**Objectif énoncé 1:**
Présentez sous forme de tableau Markdown, avec les colonnes « Rang » et « Ligne », les lignes des enregistrements comprises entre le début des enregistrements et la ligne contenant « Action: point(169,33) », bornes incluses, sans les lignes vides. Laissez les images hors de la réponse, s'il vous plaît.

**Texte du document:**
# # #

J’ai été très peiné d’entendre quelqu’un venir me dire un jour : si je reste avec vous politiquement et que mes enfants ne peuvent pas être embauchés dans la fonction publique, à quoi vous me servez ? C’est vrai les mercredis, jours des conseils de ministres sont toujours des moments de déceptions ou de renouvellements d’engagements militants. Et pour cause…
On ne peut pas ne pas le dire, des leaders politiques ou considérés comme tels se sont faits entrainer dans des pans de la mauvaise gouvernance en voulant coute que coute garder ceux qu’ils considéraient comme des militants et qui en demandaient chaque jour beaucoup davantage.
Que faire maintenant ?

# # #

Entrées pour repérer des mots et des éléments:
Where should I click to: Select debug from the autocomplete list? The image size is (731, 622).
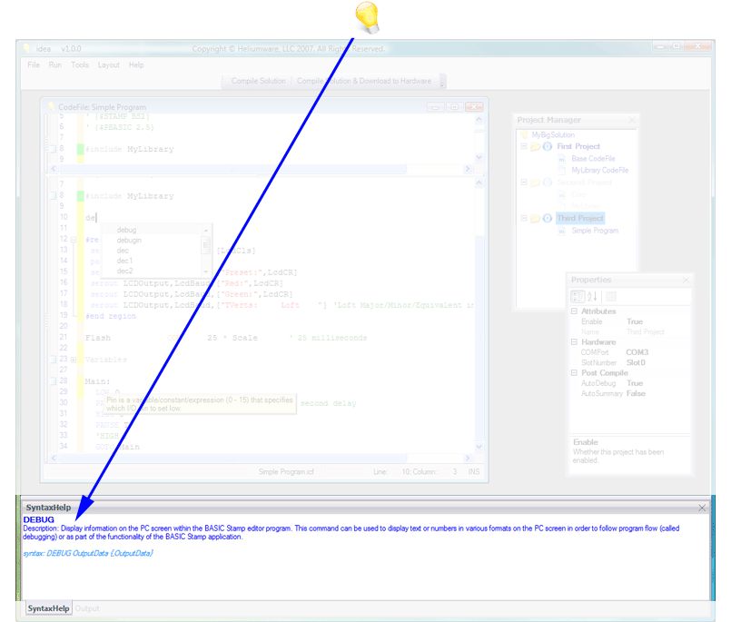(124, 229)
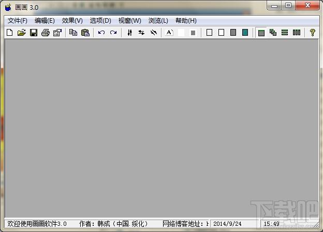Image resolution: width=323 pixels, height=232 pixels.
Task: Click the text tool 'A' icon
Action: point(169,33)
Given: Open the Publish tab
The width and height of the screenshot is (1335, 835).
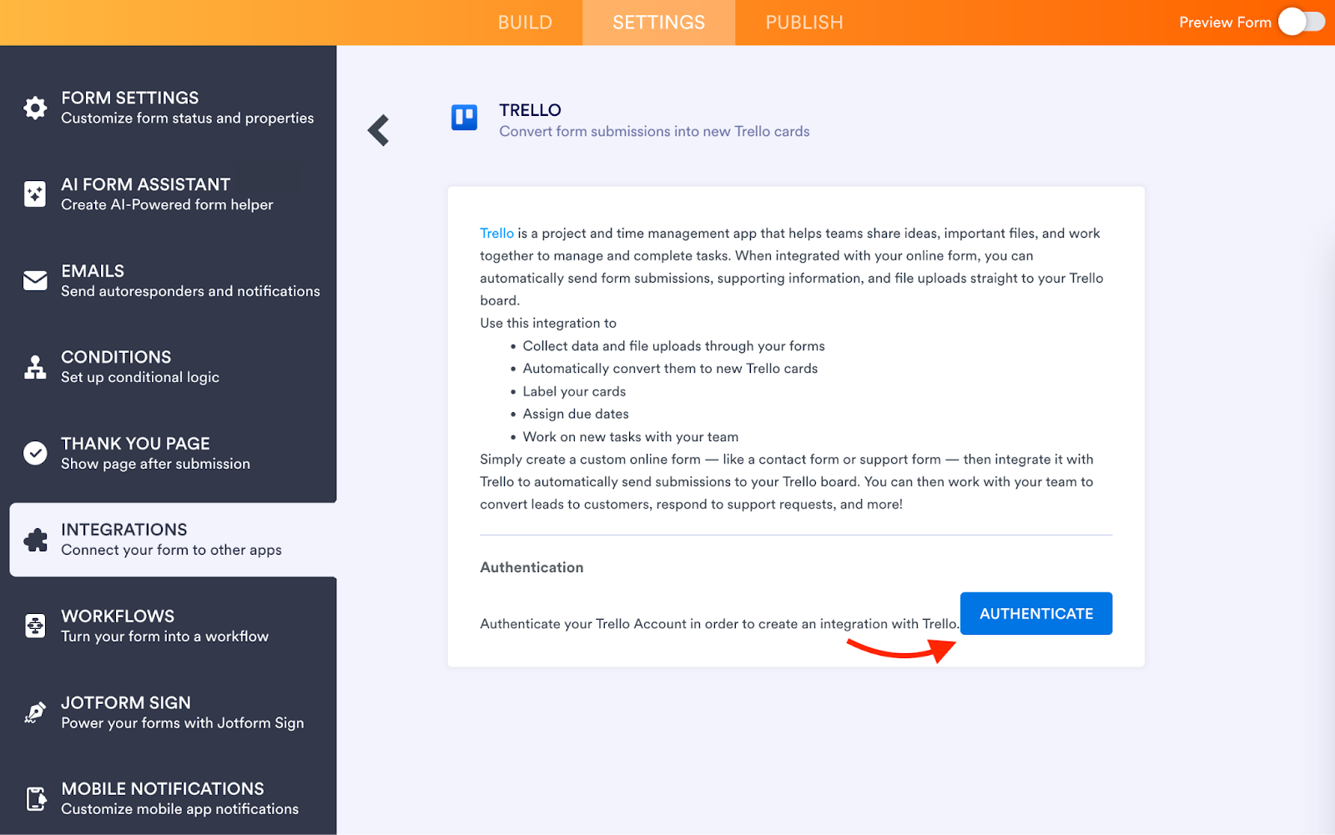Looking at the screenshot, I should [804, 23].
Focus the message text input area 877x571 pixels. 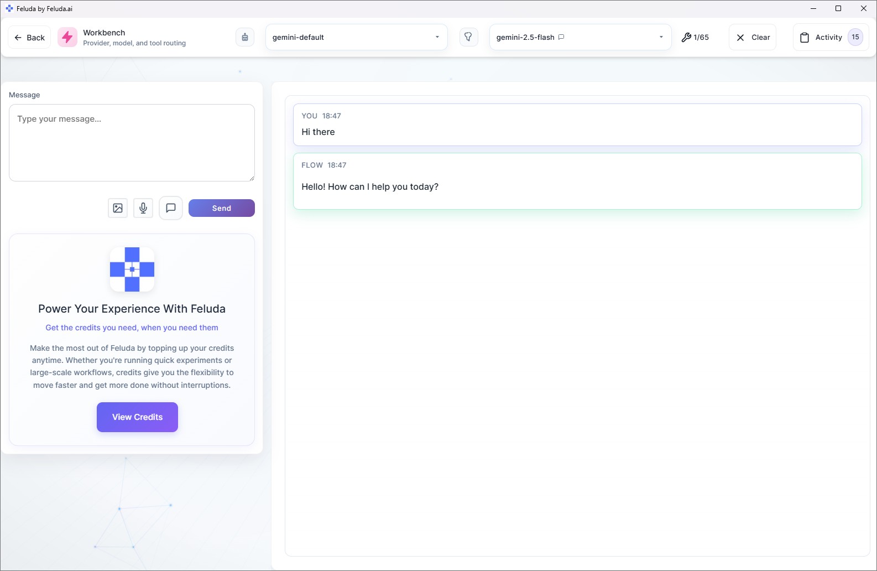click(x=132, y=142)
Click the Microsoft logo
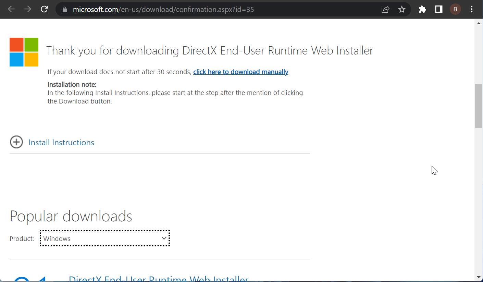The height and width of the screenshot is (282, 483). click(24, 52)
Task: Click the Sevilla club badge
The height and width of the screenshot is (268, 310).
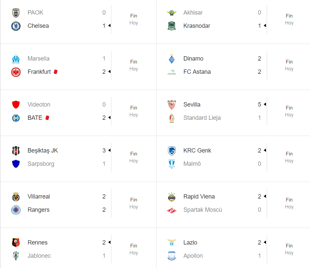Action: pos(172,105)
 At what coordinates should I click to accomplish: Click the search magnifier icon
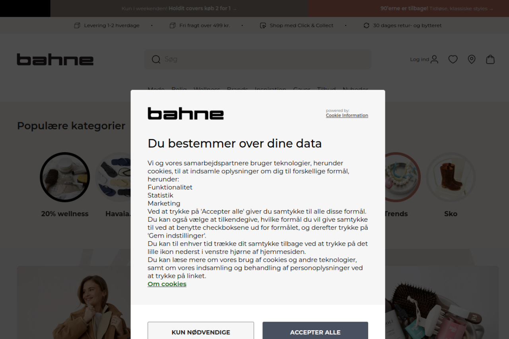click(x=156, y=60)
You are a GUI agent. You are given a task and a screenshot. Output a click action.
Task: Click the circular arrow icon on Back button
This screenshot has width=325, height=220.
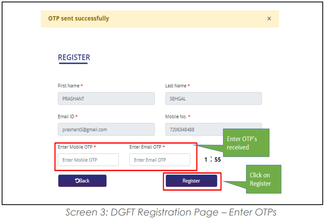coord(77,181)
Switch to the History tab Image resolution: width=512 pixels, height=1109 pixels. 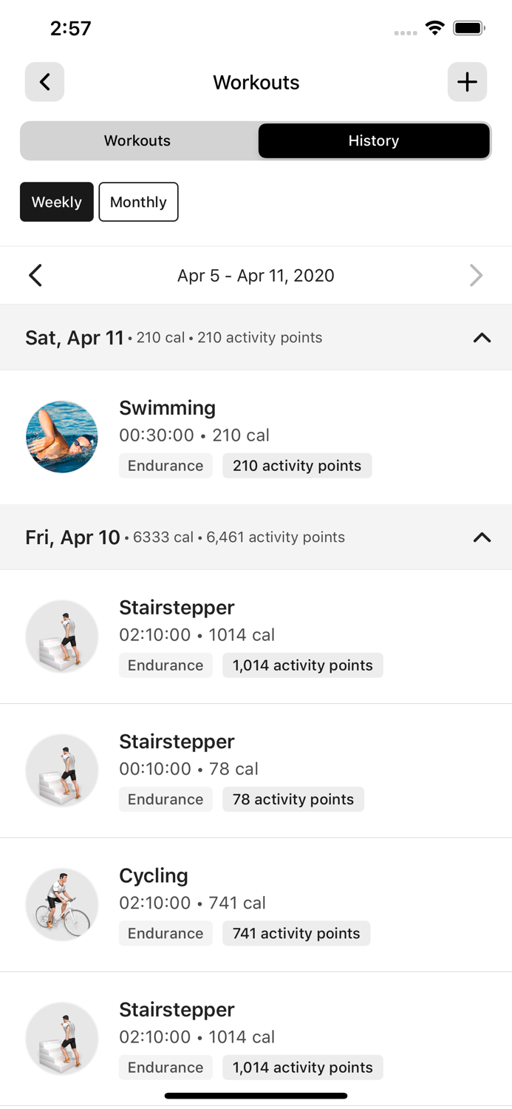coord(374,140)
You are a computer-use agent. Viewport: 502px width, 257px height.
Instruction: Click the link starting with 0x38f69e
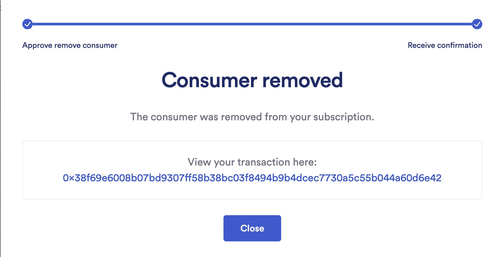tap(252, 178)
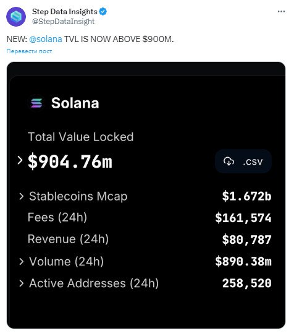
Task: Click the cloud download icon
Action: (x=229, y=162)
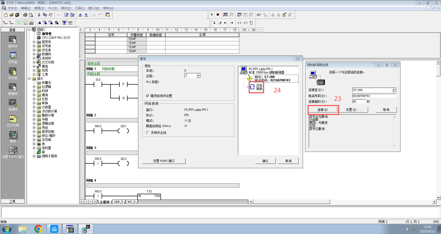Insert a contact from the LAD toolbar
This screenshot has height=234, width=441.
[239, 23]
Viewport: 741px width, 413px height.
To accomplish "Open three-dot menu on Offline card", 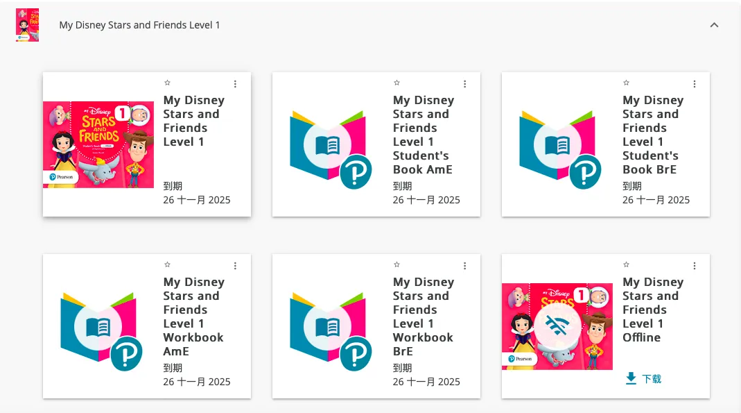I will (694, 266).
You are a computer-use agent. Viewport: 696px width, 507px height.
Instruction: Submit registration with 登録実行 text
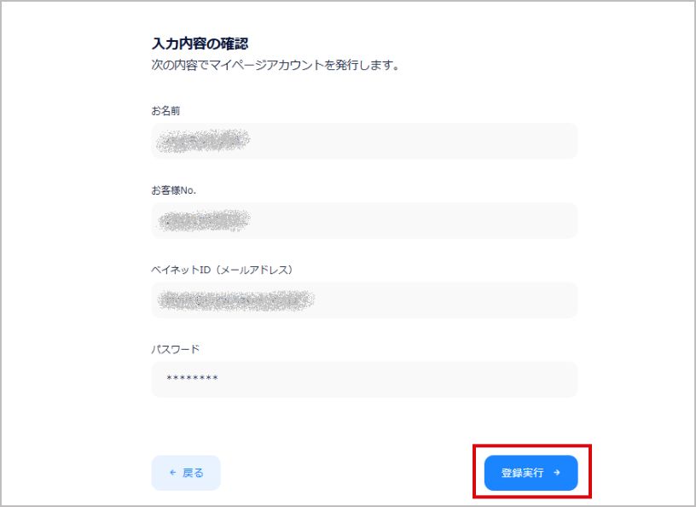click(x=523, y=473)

# # #

**Objectif énoncé 2:**
Répondez à ces questions sur le texte consacré à l'engagement politique :
(a) Quel jour se tiennent les conseils des ministres ?
(b) Dans quoi des leaders politiques se sont-ils fait entraîner ?
(c) Quelle question clôt le texte ?

**Réponse rédigée 1:**
| Rang | Ligne |
|---|---|
| 1 | Where should I click to: Select debug from the autocomplete list? The image size is (731, 622). |
| 2 | (124, 229) |
| 3 | Image resolution: width=323 pixels, height=232 pixels. |
| 4 | Task: Click the text tool 'A' icon |
| 5 | Action: point(169,33) |

**Réponse rédigée 2:**
(a) Le mercredi.
(b) Dans des pans de la mauvaise gouvernance.
(c) « Que faire maintenant ? »